The simplest method of solving the parity is as follows: if there are an odd number of targets in your edge memorization, append the sequence of targets A D A. (If you use intuitive M2, it may be convenient at certain times to append D A D instead. These are equivalent.) This has the effect of swapping the up-back and up-left edges to compensate for the parity component of the corner swap algorithm.

Another convenient method is to use the parity algorithm D' L2 D M2 D' L2 D after edge execution is finished. This always works if you use algorithmic M2, but if you use intuitive M2, you may have to fall back on the previous method.

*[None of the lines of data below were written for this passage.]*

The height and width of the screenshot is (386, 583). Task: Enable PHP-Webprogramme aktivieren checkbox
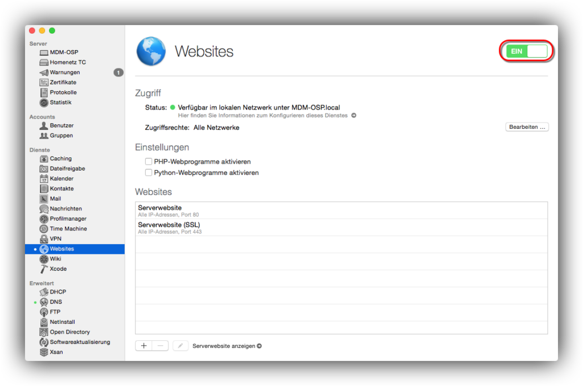149,162
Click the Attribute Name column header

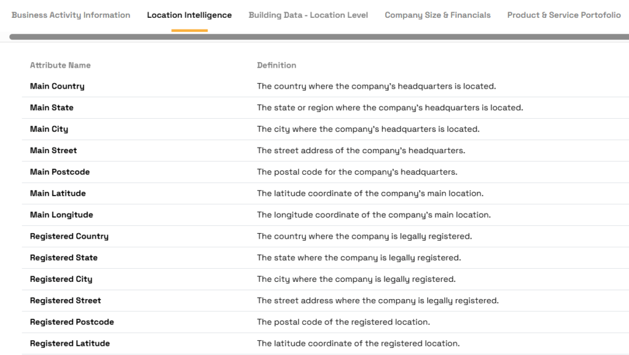tap(60, 65)
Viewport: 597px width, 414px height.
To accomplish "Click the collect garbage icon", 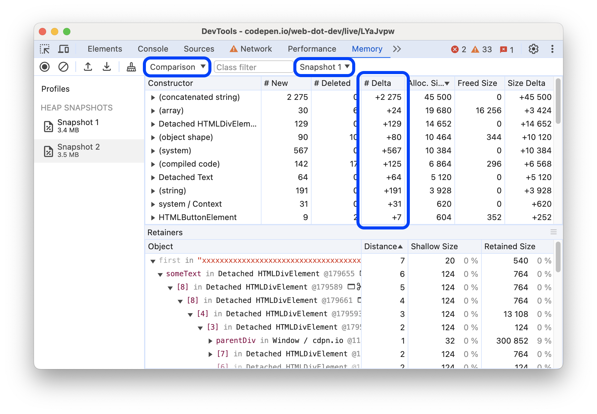I will pos(129,67).
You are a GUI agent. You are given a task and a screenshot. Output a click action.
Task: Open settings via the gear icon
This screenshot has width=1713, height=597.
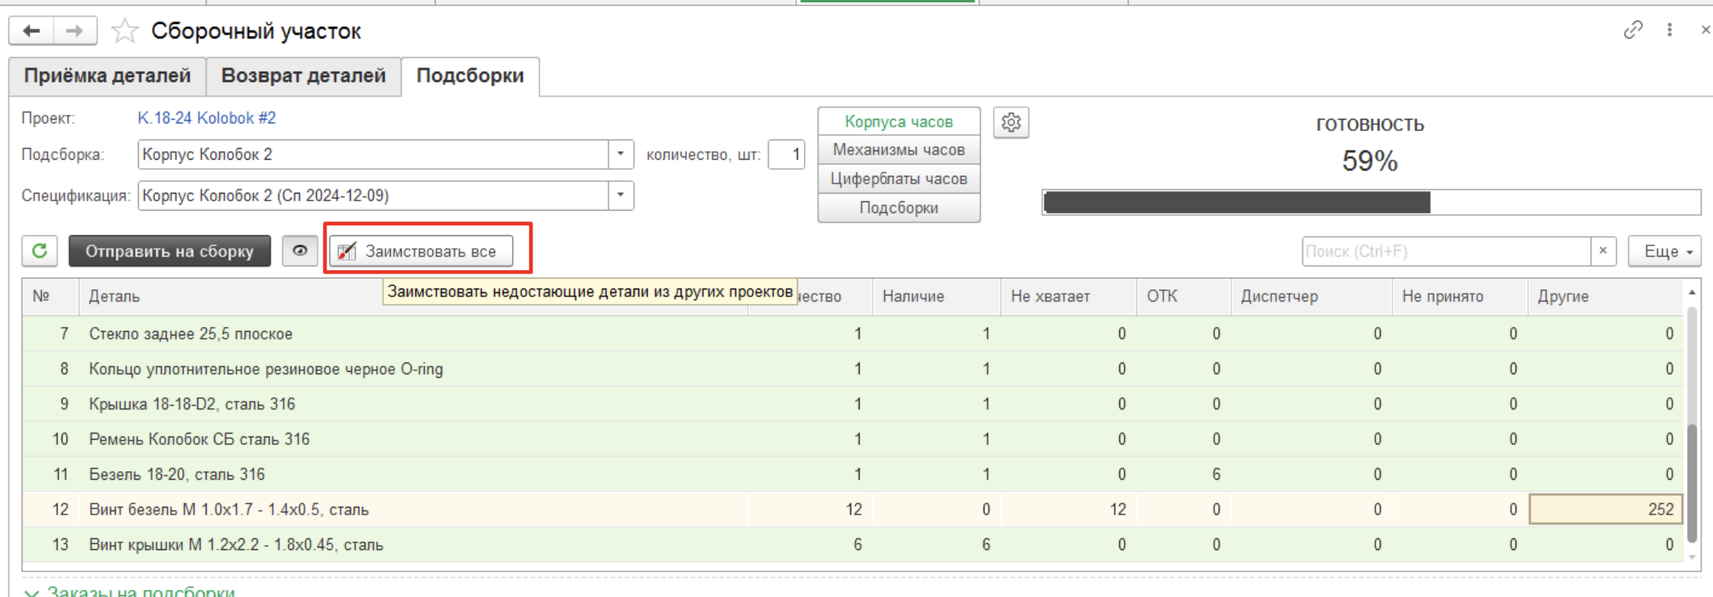pyautogui.click(x=1011, y=123)
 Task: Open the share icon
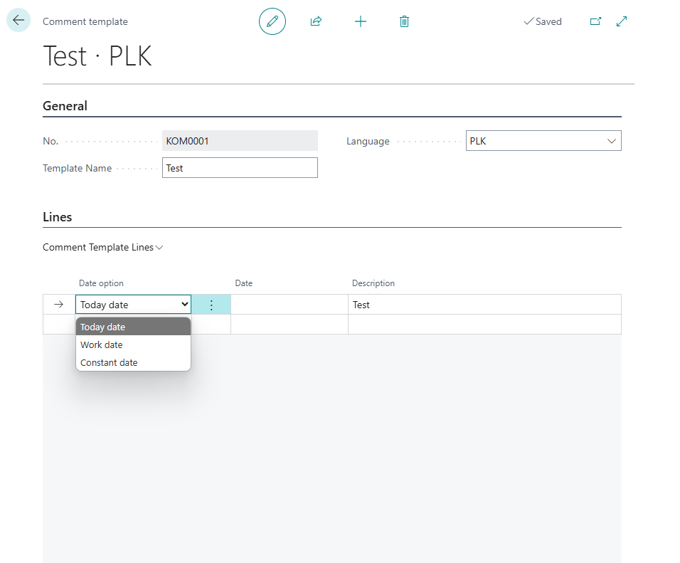tap(316, 21)
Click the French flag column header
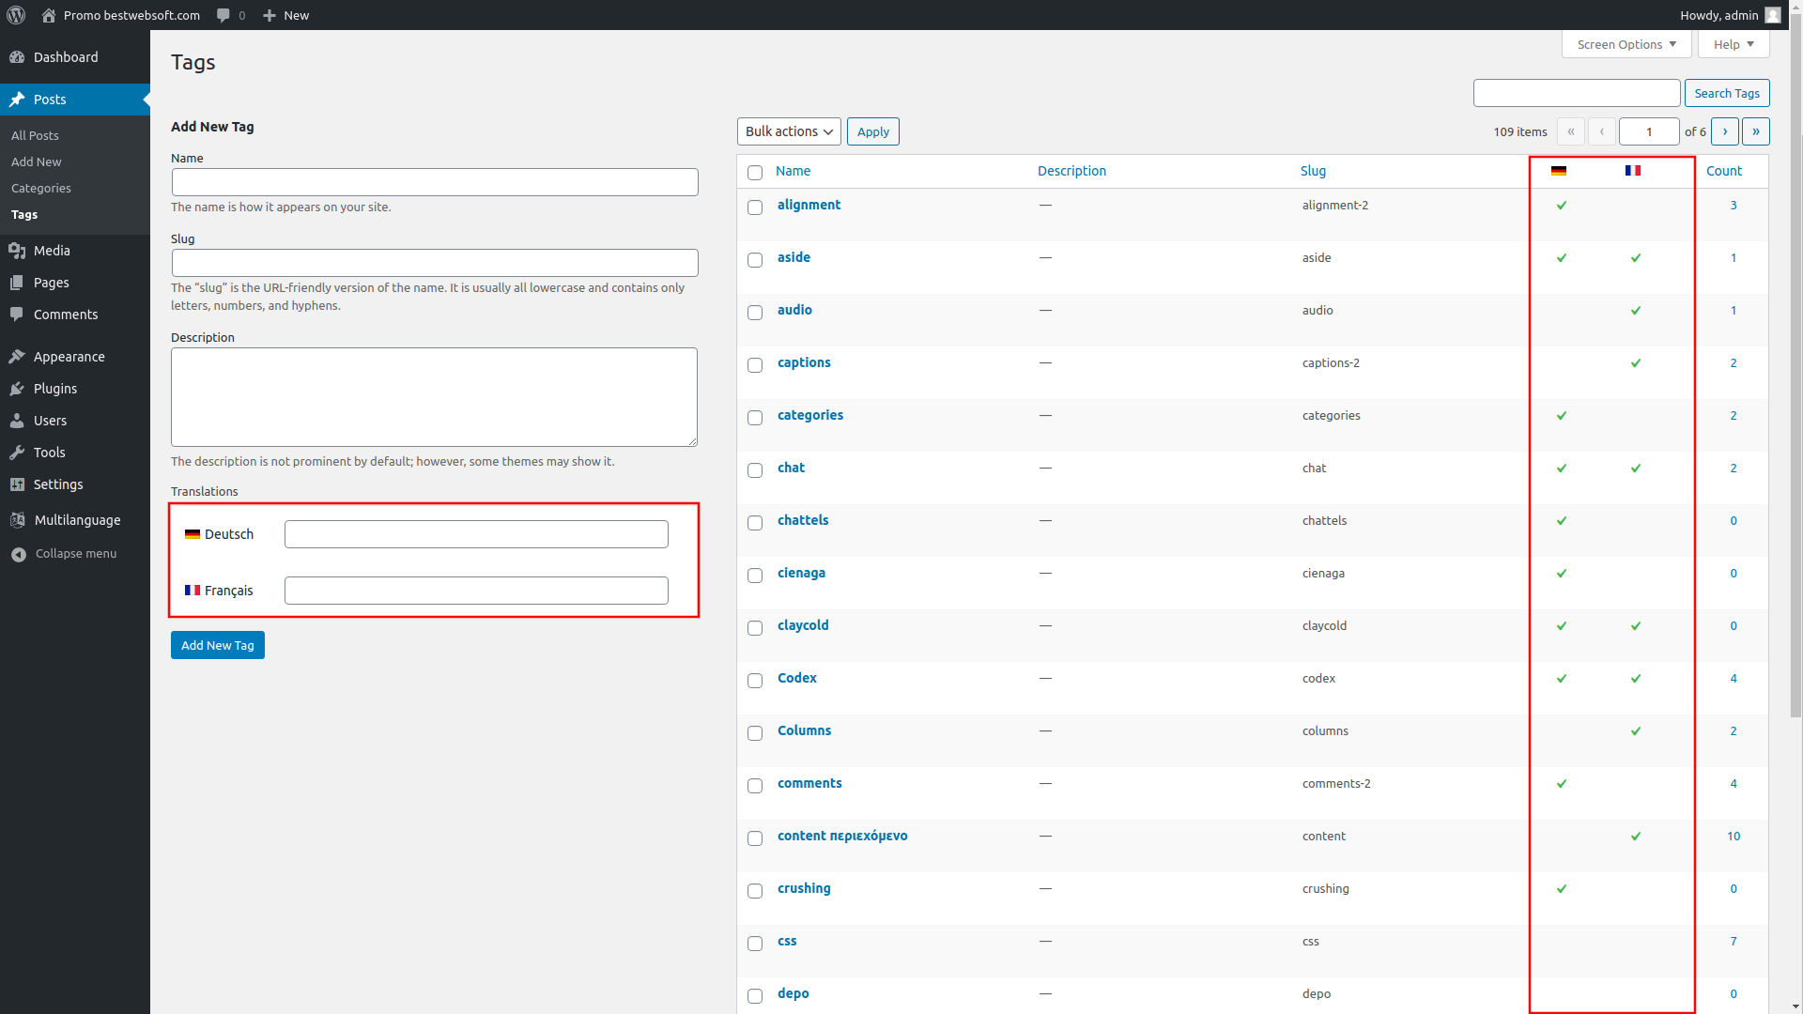Image resolution: width=1803 pixels, height=1014 pixels. tap(1633, 171)
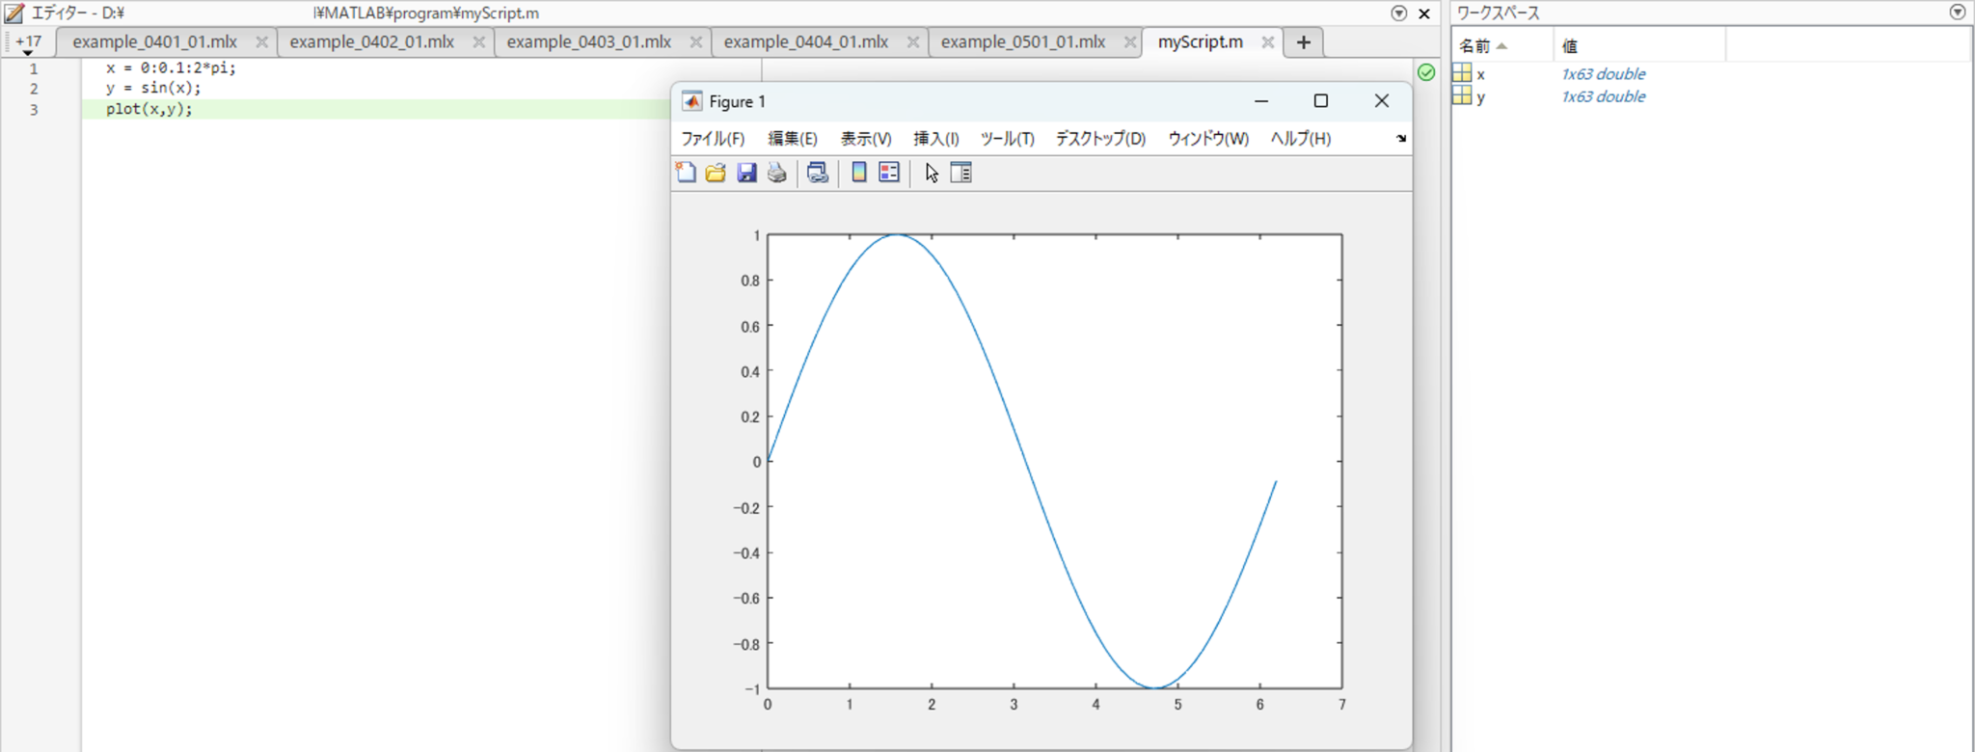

The final way to solve parity requires preparation. Because the corner parity and edge parity are linked, if you have an odd number of targets in your corner memorization, you will also have parity in the edges. To compensate, you have to memorize the edges pretending that the up-back and up-left edges are swapped. This will cause your edge memorization to have an even length, and solve directly into the parity component of the corner swap.